(Collected data)

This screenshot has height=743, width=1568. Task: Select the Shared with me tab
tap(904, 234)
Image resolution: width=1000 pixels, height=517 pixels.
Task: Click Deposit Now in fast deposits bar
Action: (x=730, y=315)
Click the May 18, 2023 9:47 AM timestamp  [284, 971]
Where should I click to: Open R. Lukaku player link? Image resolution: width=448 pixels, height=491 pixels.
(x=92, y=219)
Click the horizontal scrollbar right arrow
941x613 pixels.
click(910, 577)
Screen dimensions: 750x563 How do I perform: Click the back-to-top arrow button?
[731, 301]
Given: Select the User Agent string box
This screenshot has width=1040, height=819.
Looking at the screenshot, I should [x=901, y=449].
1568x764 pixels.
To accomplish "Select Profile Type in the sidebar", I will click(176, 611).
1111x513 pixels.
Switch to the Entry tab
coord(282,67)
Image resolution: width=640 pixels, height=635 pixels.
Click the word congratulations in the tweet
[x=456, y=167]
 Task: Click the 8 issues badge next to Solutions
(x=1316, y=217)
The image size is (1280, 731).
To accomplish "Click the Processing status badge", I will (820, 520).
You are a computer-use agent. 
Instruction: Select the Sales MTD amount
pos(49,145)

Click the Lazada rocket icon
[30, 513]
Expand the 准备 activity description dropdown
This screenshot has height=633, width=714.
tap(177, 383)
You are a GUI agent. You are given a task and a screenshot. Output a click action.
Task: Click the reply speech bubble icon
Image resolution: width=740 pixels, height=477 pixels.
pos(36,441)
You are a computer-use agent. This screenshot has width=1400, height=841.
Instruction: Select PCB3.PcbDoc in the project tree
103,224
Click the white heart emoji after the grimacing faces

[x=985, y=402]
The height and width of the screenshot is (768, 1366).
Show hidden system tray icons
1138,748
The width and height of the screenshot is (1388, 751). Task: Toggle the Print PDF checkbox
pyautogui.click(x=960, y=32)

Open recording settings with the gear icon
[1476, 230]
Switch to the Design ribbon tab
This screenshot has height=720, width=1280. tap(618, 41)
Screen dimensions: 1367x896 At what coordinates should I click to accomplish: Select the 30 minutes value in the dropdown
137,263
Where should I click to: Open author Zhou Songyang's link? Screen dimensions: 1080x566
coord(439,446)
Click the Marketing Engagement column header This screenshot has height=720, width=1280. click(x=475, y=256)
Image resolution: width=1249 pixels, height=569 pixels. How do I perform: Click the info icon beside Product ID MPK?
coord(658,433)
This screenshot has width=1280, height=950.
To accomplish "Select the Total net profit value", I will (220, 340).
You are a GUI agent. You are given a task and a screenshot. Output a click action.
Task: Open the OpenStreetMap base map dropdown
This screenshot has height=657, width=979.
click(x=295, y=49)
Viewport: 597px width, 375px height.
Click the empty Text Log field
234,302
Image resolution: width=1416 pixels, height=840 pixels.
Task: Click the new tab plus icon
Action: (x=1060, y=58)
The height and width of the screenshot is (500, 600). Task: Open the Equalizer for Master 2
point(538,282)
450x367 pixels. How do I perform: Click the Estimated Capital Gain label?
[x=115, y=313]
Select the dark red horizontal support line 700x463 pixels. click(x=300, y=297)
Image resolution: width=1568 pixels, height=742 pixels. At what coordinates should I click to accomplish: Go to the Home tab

▶ _Work to complete_: Give the exact lines, and only those, from the line containing "Expand the 准备 activity description dropdown" through the line containing "This screenshot has width=1280, height=950." in the entries above.

▶ _Result of the exercise_:
Expand the 准备 activity description dropdown
This screenshot has height=633, width=714.
tap(177, 383)
You are a GUI agent. You are given a task and a screenshot. Output a click action.
Task: Click the reply speech bubble icon
Image resolution: width=740 pixels, height=477 pixels.
pos(36,441)
You are a computer-use agent. This screenshot has width=1400, height=841.
Instruction: Select PCB3.PcbDoc in the project tree
103,224
Click the white heart emoji after the grimacing faces

[x=985, y=402]
The height and width of the screenshot is (768, 1366).
Show hidden system tray icons
1138,748
The width and height of the screenshot is (1388, 751). Task: Toggle the Print PDF checkbox
pyautogui.click(x=960, y=32)

Open recording settings with the gear icon
[1476, 230]
Switch to the Design ribbon tab
This screenshot has height=720, width=1280. tap(618, 41)
Screen dimensions: 1367x896 At what coordinates should I click to accomplish: Select the 30 minutes value in the dropdown
137,263
Where should I click to: Open author Zhou Songyang's link? Screen dimensions: 1080x566
coord(439,446)
Click the Marketing Engagement column header This screenshot has height=720, width=1280. click(x=475, y=256)
Image resolution: width=1249 pixels, height=569 pixels. How do I perform: Click the info icon beside Product ID MPK?
coord(658,433)
This screenshot has width=1280, height=950.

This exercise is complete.